Sunday, October 5, 2014

Things AKIC Did in September 2014

  • I had access to another person's We-Chat account and so I made some goofy postings to the Moments section: here We-Chaters can make postings for all their contacts to see. One I did caused a lot of reaction. Hoping for another Moments coup, I told the person to pose for a photo holding his nipples. I posted the photo and also wrote the following in Moments: What is the Sam Hill is going on with my nipples? They are tender and chaffed this morning. Alas, there was much reaction His girlfriend later deleted the post. She said it wasn't very professional.

  • There was a song played at the end of a Radio Free Delingpole podcast episode that was catchy and not familiar to me, and for the life of me, I couldn't find the song's name and artist. But I then used a Siri feature on Ios 8 which I had just downloaded. I re-downloaded the podcast episode onto my Ipod and then played it for Siri on My Ipad. Siri identified the song in about five seconds and I was able to download the song from Baidu.

  • I have realized that people take what is said on Social Apps very seriously. And I have a great idea for a movie. The promo goes like this: They didn't take social apps seriously and now they're paying the price....

  • I got Tony to do some homework. I then did some arithmetic problems with him. I ask him what twenty plus twenty is, he doesn't understand. I ask him what 二十几二十 is, he understands and says 四十。

  • I shot another commercial, that will be shown on the Wuxi Metro video screens, for my school. In it, I tell the pretty co-star that I am getting ready to do some backpacking next week, and then tell her how backpacking is an activity that is physically challenging, for which you should travel light, and wonderful for those on a budget (like me).

  • I have been earning extra dough doing video transcribing. I thought that in this day and age, that there was software that could do that for you. As it is, there is a demand for it and I feel like I have over-committed.

  • I bought the Happy Meal at McDonald's so I could get the Takara Plarail Train Toys for Tony.

  • I bought two of the same toy but didn't give them to Tony directly. I instead left them with his other toys so he could find them. The first toy he was happy to get. But the second toy brought on a strange reaction. He found this toy while I was at work. When I came home, Tony was upset with me. "I don't want this!" he said to me angrily. "I already have one!" I was surprised at his attitude, and chided him for his ingratitude.

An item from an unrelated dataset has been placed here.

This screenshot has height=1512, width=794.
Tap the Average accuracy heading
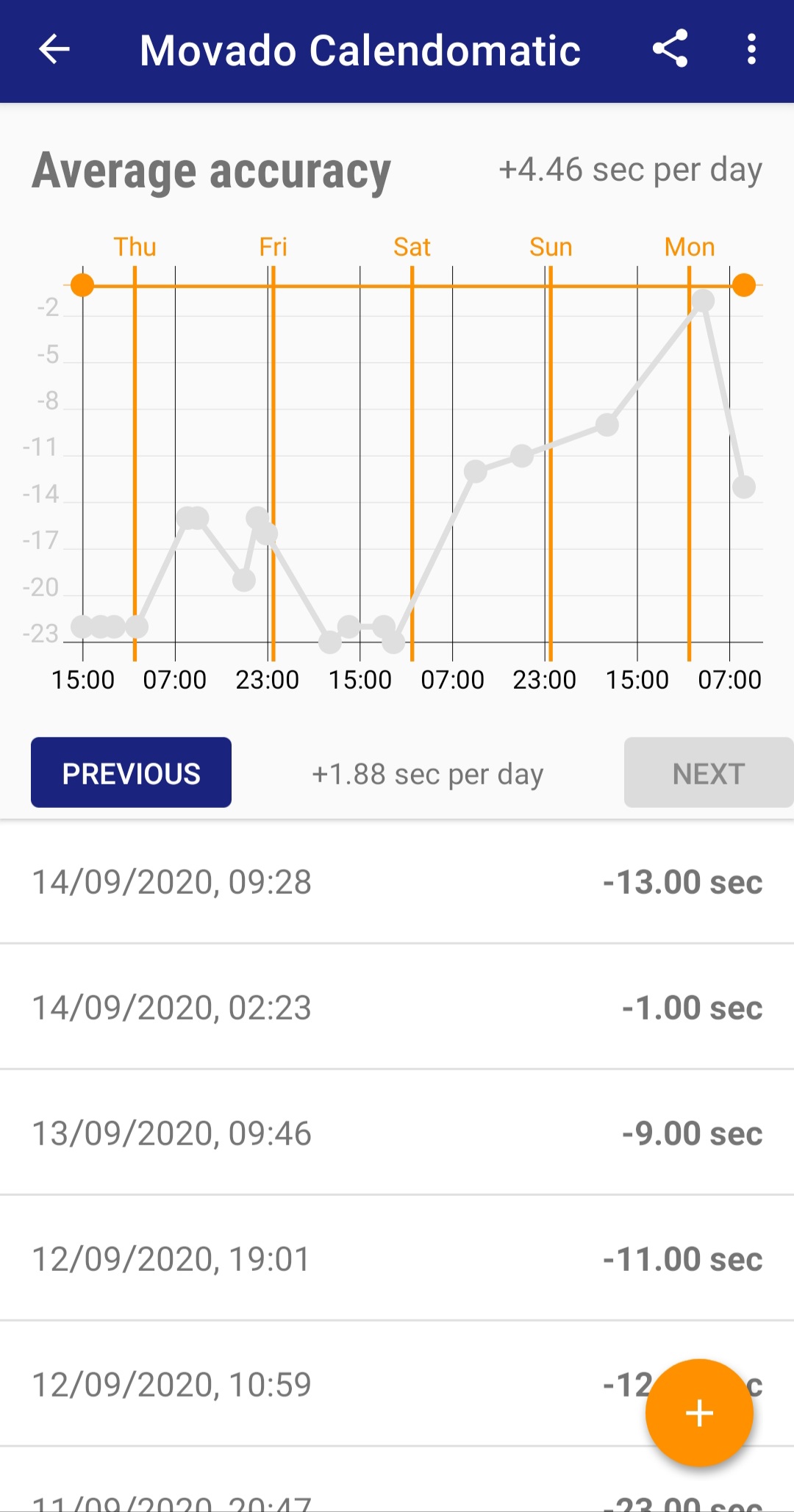pyautogui.click(x=212, y=171)
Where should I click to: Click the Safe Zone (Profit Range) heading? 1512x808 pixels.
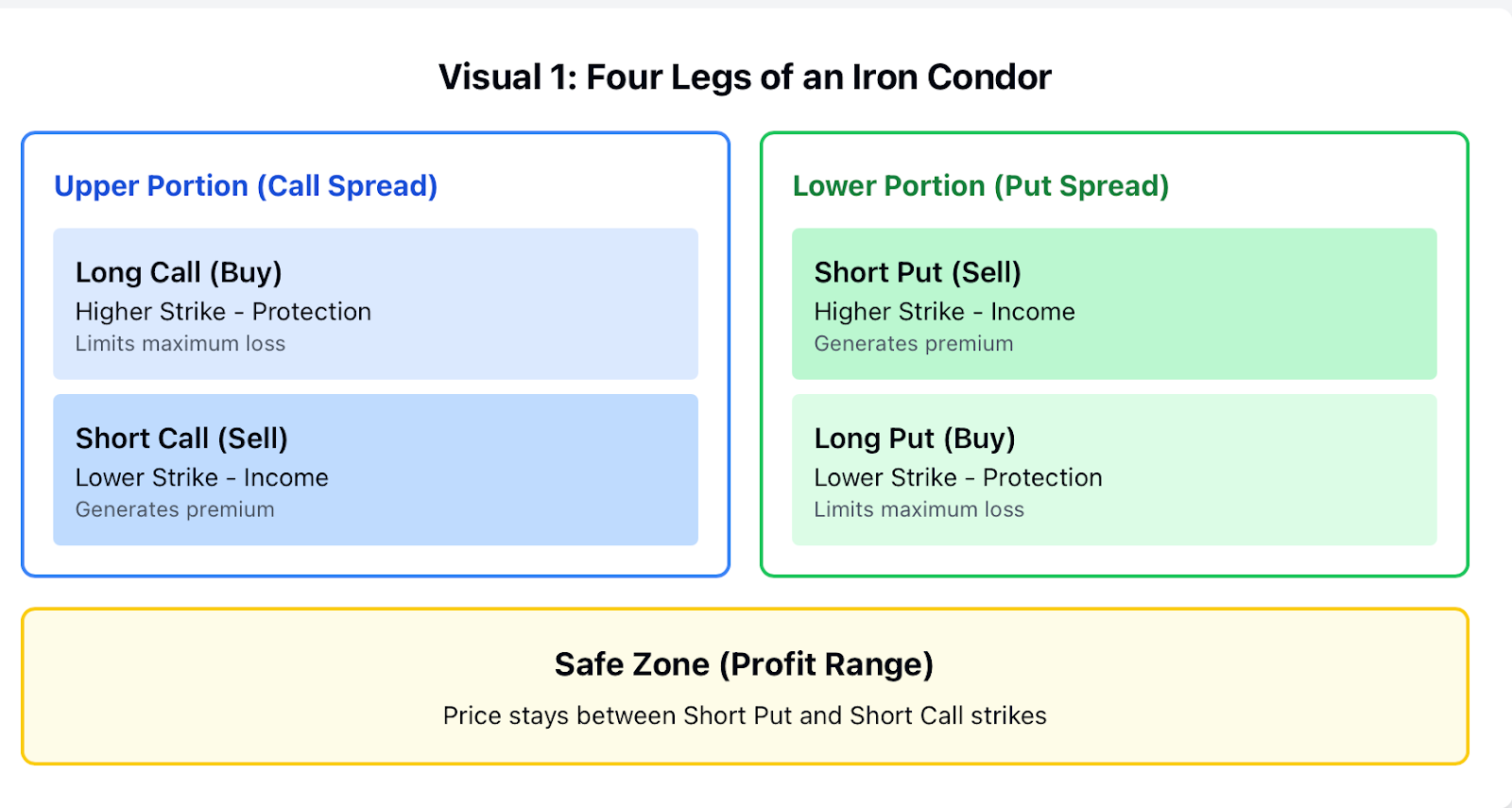click(745, 664)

  • I attended a reception at a Hotel located in the heart of Taihu New City (so said the hotel website) that was really far away from the downtown Wuxi. It was to mark the 65th anniversary of the founding of the People's Republic in China. A bunch of foreigners, including the trainers at my school, attended. Most of the foreigners were businessmen wearing suits and ties. (I at least wore a tie with white shirt and black pants – the rest of my colleagues balked at the idea of dressing formal) I recognized only two of the foreigners but didn't talk to them. I felt intimidated by being with so many business types and couldn't escape this feeling of being frivolous English teaching riff-raff. The mayor of Wuxi made a speech thanking the foreigners for their support. Later, he came up to us and gave us a name card which I will keep as a souvenir.

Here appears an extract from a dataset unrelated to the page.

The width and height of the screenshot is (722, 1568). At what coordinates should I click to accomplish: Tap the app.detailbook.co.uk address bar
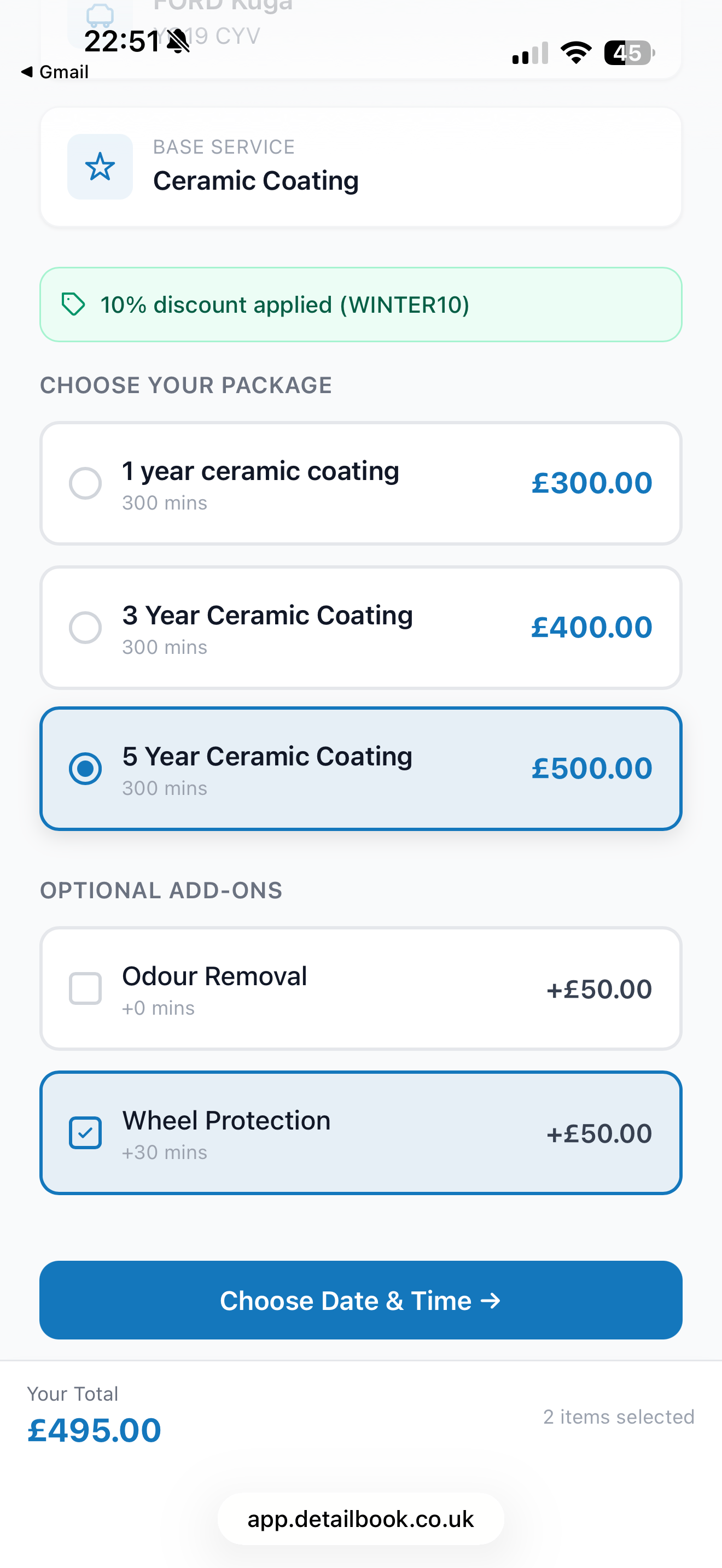click(360, 1519)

  • After the reception, I returned home and stopped by my local mom and pop shop to buy some drinks. The female proprietor looked at Tony Baba (that be me), and asked why I was wearing a tie. Not knowing what Chinese to say, I showed her the card I got from the Mayor.

Saturday, October 4, 2014

Things I was told in September 2014

  • A student told me that they had to write an exam on a Sunday evening. A Sunday Evening!!

  • A foreigner told me that he was accosted by a local woman on the street who told him he shouldn't be dating Japanese woman while he was with his girlfriend who was a local.

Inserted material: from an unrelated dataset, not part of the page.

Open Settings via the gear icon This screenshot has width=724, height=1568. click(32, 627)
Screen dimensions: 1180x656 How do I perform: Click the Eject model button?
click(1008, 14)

  • A student told me their favorite flavor of ice cream was rose. She insisted on this when I questioned the existence of rose flavored ice cream. She then denied that she meant strawberry.

  • A student told me that she had gone on an exchange trip to Denmark. I asked her if Danes struck her as being particularly happy, perhaps the happiest people on Earth. She told me that they liked to party till five in the morning and that she hadn't meet an unhappy one.

  • My wife told me that a man was arrested for peeing on a Wuxi Metro train.

  • Other students told me that parents letting their baby pee on the Wuxi Metro train had made the news.

  • We Chat silliness engaged in by me has my colleague being shunned by members of Wuxi's American Football team. Or so my colleague told me.

  • A young male student was upset because he learned that his school was going to have a sports day on October 1st. The day is supposed to be the first of a three day holiday for everyone.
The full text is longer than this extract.